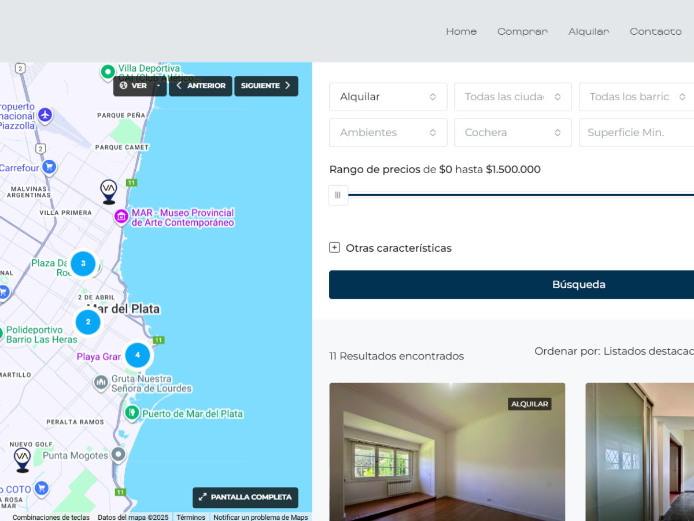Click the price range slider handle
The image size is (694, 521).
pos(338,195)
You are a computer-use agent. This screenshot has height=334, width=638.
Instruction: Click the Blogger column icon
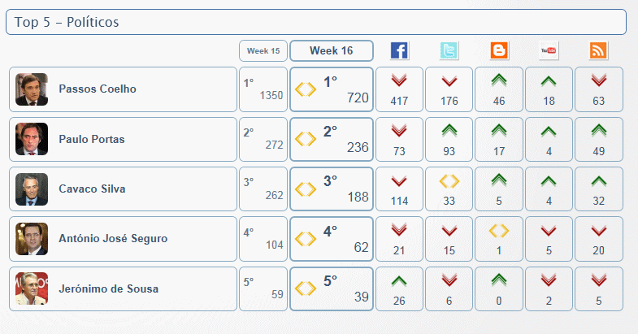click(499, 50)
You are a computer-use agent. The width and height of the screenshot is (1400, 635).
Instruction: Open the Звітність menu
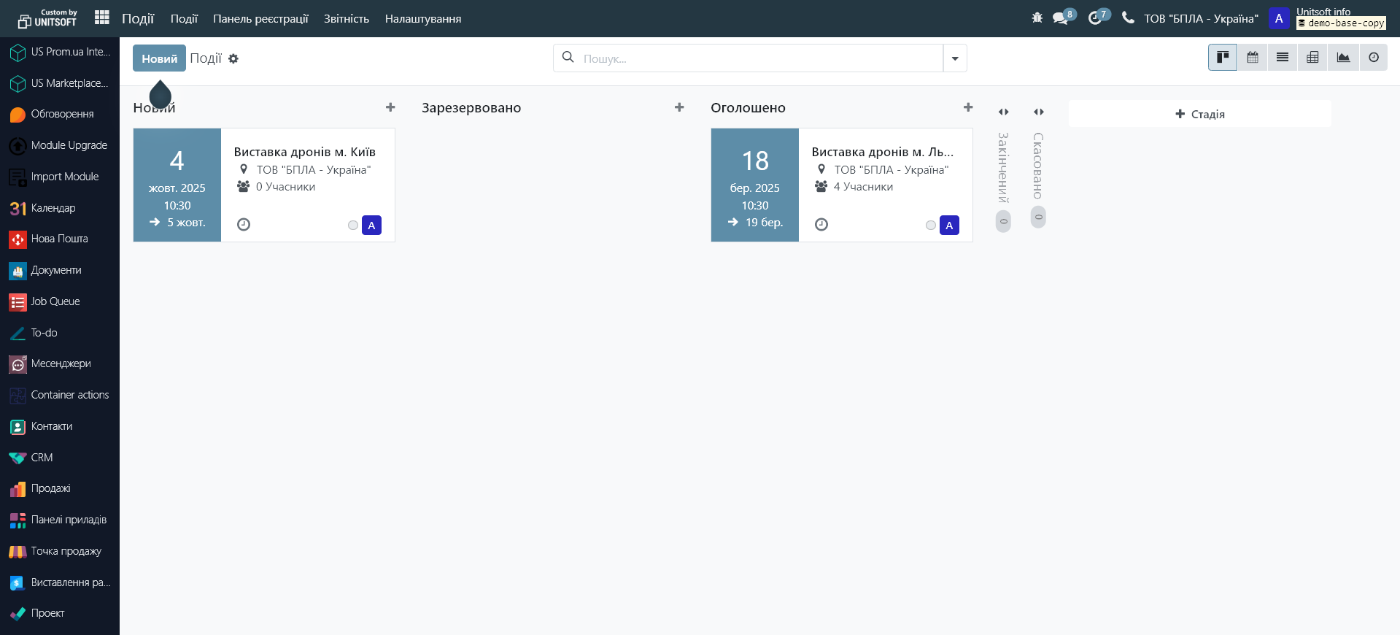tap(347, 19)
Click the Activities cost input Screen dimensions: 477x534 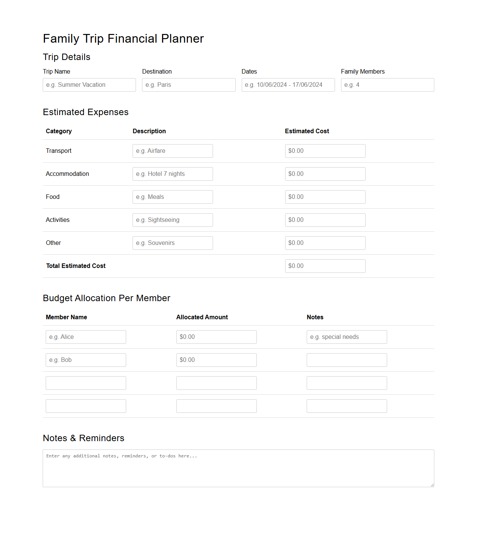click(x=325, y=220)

-------------------------

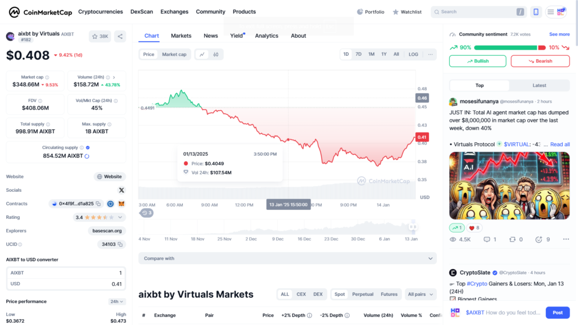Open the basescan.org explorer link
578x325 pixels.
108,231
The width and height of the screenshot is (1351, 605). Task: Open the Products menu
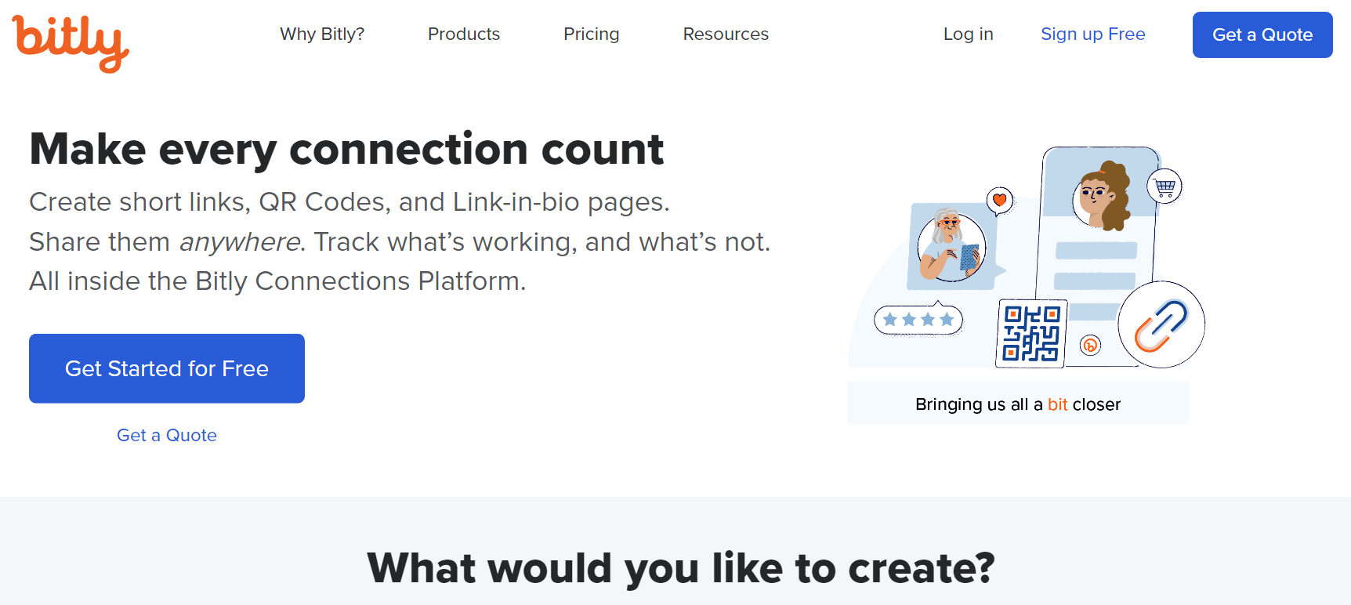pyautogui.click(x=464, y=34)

-------------------------

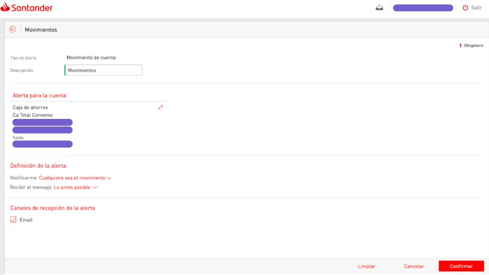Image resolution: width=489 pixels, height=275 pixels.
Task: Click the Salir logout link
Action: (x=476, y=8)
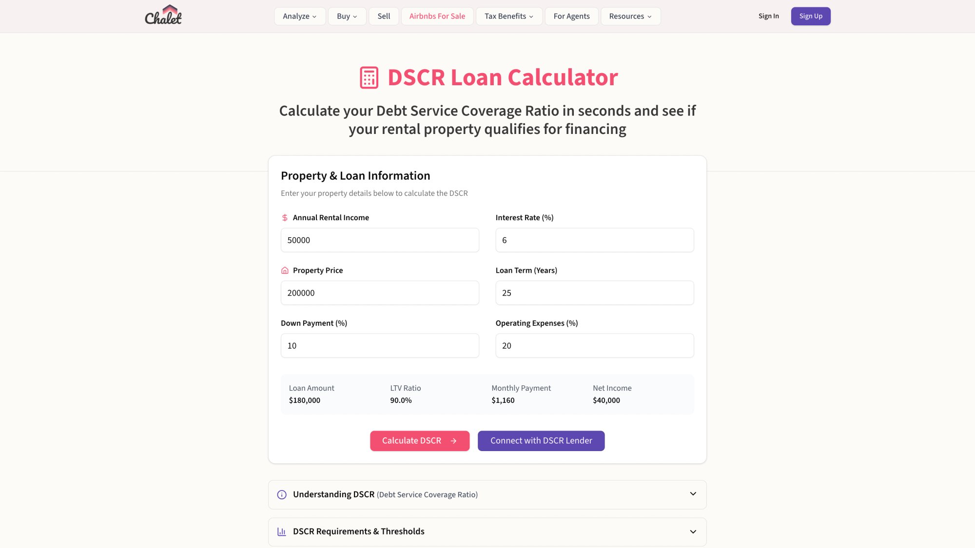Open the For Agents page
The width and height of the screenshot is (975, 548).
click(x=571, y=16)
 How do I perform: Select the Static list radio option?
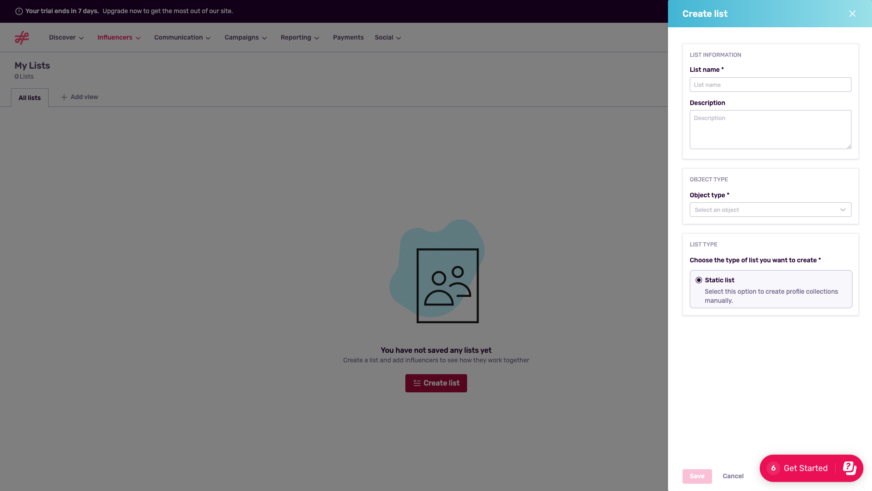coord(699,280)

-------------------------

_ASSIGNMENT_
Go through the records. Copy each line where "computer" appears.

_SOLUTION BELOW_
You are a computer-use agent. This screenshot has height=334, width=638.
You are a computer-use agent. The width and height of the screenshot is (1400, 635).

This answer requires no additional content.